===== Data records
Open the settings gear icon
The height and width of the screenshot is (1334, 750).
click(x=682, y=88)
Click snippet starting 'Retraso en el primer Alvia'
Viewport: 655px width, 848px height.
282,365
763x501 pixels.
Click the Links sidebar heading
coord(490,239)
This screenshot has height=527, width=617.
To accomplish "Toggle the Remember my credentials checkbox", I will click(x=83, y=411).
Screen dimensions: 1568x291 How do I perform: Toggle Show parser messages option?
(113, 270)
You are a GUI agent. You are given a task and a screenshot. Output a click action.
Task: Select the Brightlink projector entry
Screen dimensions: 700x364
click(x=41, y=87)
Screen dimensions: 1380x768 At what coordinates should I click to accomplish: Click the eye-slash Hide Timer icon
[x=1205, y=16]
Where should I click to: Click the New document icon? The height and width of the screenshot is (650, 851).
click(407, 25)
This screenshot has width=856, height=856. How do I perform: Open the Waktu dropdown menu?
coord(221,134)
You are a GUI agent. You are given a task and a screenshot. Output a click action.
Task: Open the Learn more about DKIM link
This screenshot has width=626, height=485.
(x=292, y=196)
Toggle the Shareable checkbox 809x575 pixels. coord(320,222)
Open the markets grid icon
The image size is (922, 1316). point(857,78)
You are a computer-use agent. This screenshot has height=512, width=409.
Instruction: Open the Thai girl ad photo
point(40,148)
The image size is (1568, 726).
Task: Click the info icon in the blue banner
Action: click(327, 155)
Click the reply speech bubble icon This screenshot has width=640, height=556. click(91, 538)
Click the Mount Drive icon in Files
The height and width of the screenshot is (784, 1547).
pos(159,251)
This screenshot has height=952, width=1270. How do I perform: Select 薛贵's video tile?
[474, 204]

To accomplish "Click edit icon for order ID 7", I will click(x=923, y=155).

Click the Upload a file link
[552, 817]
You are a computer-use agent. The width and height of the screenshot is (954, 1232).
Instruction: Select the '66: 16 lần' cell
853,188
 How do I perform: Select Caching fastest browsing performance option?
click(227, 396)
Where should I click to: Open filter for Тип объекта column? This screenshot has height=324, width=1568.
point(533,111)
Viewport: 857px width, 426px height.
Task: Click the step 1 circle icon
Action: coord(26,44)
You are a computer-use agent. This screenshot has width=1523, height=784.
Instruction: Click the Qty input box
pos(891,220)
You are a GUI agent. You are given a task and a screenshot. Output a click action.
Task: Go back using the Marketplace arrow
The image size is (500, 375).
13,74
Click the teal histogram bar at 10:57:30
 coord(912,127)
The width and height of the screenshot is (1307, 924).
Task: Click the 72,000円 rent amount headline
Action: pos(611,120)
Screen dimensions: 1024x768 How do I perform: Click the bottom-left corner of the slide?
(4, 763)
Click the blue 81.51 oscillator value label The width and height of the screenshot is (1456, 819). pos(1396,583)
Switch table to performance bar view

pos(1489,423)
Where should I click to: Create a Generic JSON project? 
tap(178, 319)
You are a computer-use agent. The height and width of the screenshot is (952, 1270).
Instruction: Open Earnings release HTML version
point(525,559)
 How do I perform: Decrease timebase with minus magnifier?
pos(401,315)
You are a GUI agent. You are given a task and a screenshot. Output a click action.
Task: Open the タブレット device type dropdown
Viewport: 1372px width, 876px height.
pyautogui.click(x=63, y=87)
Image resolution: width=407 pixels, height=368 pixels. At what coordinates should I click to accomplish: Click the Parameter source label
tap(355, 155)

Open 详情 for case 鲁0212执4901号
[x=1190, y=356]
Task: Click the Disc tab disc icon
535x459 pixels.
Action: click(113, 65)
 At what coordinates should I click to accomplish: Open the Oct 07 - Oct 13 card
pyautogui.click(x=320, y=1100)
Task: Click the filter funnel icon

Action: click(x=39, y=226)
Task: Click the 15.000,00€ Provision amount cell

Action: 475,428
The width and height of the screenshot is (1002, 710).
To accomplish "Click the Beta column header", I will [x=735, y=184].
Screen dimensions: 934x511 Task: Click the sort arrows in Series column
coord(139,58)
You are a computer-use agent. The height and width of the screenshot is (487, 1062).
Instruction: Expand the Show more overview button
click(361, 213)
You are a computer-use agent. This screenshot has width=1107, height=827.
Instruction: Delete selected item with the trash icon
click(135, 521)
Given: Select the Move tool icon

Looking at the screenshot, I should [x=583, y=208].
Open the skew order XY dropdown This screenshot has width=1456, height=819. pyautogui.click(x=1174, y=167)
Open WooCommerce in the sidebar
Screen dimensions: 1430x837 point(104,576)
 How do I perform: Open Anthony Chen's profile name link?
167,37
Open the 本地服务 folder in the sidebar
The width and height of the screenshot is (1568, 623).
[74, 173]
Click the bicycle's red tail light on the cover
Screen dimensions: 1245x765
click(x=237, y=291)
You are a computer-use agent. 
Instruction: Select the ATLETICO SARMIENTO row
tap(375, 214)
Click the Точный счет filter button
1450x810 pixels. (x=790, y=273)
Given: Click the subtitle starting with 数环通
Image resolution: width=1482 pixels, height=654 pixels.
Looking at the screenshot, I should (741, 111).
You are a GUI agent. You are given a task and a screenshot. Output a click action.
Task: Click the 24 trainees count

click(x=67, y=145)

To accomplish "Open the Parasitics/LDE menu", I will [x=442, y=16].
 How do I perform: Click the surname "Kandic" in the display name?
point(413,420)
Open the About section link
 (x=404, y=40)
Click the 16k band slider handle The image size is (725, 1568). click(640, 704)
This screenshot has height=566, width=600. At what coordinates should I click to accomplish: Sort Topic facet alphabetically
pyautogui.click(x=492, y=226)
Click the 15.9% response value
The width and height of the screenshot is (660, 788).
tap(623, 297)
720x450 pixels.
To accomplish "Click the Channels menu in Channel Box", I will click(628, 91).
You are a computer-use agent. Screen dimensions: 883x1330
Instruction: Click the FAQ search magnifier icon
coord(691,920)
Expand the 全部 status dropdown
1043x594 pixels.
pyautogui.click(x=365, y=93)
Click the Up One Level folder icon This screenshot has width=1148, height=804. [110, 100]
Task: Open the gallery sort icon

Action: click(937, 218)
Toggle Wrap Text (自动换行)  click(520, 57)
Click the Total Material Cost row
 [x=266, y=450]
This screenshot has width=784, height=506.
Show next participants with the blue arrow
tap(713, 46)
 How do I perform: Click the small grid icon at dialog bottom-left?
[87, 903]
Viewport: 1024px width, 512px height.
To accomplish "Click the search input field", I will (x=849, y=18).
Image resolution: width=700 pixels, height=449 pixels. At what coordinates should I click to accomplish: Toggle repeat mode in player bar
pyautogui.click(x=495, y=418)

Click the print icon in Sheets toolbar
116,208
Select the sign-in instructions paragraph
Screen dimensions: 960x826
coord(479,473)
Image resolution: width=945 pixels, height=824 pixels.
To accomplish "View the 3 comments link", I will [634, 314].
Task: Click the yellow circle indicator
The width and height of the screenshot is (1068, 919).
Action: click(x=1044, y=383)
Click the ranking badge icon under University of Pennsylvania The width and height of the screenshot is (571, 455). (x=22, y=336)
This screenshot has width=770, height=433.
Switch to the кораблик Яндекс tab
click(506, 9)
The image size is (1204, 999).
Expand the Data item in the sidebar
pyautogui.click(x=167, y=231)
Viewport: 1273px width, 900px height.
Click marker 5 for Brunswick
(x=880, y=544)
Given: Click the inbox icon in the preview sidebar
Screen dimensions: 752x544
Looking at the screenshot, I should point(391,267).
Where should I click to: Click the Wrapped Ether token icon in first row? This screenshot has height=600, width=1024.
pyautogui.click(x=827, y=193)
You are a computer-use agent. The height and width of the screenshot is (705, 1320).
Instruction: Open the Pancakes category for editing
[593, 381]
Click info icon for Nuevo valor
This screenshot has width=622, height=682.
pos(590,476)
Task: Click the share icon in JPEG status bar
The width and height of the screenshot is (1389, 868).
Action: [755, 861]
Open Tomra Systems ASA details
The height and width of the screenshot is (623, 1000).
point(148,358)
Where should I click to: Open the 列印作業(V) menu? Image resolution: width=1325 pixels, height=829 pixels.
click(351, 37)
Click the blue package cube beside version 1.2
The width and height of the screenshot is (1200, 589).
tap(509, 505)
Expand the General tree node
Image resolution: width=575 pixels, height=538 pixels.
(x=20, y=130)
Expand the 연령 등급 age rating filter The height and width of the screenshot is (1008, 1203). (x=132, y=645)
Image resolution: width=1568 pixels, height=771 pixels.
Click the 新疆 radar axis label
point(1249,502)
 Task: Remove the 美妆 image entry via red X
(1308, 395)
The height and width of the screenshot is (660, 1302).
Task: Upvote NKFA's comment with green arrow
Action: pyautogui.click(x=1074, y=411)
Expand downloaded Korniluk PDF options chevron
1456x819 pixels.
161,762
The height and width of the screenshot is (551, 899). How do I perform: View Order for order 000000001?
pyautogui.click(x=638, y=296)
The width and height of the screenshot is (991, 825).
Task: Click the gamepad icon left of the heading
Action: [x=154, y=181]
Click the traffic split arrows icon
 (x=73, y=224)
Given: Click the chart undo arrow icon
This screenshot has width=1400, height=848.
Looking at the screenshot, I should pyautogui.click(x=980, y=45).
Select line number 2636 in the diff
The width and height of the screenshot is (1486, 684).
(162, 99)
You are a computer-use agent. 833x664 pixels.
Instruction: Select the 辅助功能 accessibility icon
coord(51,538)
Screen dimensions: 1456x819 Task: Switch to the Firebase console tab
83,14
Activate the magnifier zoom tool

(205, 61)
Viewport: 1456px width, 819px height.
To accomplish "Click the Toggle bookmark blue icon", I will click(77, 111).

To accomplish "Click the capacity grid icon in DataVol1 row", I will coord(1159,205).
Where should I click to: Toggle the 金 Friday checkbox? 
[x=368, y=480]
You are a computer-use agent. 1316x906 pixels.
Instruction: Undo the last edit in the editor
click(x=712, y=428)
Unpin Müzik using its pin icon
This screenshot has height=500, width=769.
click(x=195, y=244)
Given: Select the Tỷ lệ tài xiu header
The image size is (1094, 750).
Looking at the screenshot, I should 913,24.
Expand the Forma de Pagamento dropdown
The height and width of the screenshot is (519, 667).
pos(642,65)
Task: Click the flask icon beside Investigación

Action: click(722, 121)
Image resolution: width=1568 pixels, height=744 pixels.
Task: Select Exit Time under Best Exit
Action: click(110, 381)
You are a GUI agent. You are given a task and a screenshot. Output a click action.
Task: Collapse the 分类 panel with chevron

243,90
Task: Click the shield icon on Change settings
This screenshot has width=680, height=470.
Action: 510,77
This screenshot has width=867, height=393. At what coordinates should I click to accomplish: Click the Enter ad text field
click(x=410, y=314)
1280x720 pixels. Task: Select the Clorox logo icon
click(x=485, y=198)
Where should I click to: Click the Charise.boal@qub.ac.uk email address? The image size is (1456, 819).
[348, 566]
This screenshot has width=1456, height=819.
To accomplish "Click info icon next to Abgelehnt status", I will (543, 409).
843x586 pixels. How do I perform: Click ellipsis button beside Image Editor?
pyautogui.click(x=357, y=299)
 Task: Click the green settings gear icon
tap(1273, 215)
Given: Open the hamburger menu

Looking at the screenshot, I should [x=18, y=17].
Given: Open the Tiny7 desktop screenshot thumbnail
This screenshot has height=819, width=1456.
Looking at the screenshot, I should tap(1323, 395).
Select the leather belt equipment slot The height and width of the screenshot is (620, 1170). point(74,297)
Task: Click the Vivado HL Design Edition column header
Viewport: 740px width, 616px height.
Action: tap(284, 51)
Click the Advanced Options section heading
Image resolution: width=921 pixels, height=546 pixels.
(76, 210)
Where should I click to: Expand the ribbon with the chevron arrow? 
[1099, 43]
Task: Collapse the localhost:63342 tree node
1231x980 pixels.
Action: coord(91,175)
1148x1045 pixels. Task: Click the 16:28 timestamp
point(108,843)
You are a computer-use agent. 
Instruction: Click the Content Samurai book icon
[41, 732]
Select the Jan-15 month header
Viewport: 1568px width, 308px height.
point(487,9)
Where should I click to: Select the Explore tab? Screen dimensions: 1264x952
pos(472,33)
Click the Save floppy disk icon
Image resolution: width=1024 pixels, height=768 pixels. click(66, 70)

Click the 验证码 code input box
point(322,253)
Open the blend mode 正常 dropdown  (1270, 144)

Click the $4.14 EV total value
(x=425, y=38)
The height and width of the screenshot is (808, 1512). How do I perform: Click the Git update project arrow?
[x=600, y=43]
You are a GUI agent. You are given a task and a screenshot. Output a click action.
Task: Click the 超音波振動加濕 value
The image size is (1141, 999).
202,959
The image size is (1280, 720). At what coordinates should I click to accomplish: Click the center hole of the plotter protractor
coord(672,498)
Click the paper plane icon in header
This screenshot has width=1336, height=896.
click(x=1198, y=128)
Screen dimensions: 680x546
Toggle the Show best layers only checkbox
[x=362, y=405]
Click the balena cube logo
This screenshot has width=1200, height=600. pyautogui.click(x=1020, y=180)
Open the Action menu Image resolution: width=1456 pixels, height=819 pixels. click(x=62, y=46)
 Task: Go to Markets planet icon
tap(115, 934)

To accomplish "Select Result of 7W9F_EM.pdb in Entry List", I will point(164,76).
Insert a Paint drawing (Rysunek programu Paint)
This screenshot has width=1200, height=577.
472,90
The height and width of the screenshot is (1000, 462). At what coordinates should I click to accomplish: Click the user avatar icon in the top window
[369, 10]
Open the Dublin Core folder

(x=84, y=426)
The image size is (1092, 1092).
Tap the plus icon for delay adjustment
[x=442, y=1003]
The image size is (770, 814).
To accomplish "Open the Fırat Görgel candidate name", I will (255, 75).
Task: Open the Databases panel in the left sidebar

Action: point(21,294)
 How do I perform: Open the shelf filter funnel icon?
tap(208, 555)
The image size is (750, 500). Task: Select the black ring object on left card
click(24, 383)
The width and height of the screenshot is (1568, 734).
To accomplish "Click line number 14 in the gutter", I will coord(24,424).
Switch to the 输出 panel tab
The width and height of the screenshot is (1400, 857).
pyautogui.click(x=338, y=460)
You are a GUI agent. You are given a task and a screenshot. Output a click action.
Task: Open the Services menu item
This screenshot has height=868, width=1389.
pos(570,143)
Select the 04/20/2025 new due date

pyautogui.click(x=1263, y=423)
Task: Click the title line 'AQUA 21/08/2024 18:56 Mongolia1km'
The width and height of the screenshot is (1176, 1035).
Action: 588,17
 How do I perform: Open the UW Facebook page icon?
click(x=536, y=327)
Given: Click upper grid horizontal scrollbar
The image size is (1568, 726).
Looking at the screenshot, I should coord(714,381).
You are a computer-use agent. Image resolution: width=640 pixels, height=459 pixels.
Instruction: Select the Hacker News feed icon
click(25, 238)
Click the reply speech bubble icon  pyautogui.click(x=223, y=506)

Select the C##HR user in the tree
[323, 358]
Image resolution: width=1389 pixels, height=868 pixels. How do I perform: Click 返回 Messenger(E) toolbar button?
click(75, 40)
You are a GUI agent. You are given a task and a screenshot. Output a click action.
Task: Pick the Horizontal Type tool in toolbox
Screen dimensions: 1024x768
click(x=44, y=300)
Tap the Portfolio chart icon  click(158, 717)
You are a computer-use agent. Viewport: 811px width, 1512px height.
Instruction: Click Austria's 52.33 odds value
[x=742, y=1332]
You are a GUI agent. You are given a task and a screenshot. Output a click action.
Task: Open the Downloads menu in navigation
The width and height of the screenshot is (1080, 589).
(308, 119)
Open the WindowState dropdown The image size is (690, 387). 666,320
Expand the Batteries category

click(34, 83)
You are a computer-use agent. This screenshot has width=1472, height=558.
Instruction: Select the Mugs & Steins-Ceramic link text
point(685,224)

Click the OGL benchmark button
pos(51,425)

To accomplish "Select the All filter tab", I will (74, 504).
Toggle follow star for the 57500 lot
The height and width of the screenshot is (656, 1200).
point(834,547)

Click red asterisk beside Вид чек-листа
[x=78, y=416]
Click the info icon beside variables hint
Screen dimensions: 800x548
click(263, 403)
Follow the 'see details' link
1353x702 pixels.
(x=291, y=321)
==========
▶ **Exercise goal**
Output the lines from the one containing "Where should I click to: Expand" through the one containing "point(108,843)", reproducing them exactly.

▶ **Written response**
Where should I click to: Expand the ribbon with the chevron arrow? 
[1099, 43]
Task: Collapse the localhost:63342 tree node
1231x980 pixels.
Action: coord(91,175)
1148x1045 pixels. Task: Click the 16:28 timestamp
point(108,843)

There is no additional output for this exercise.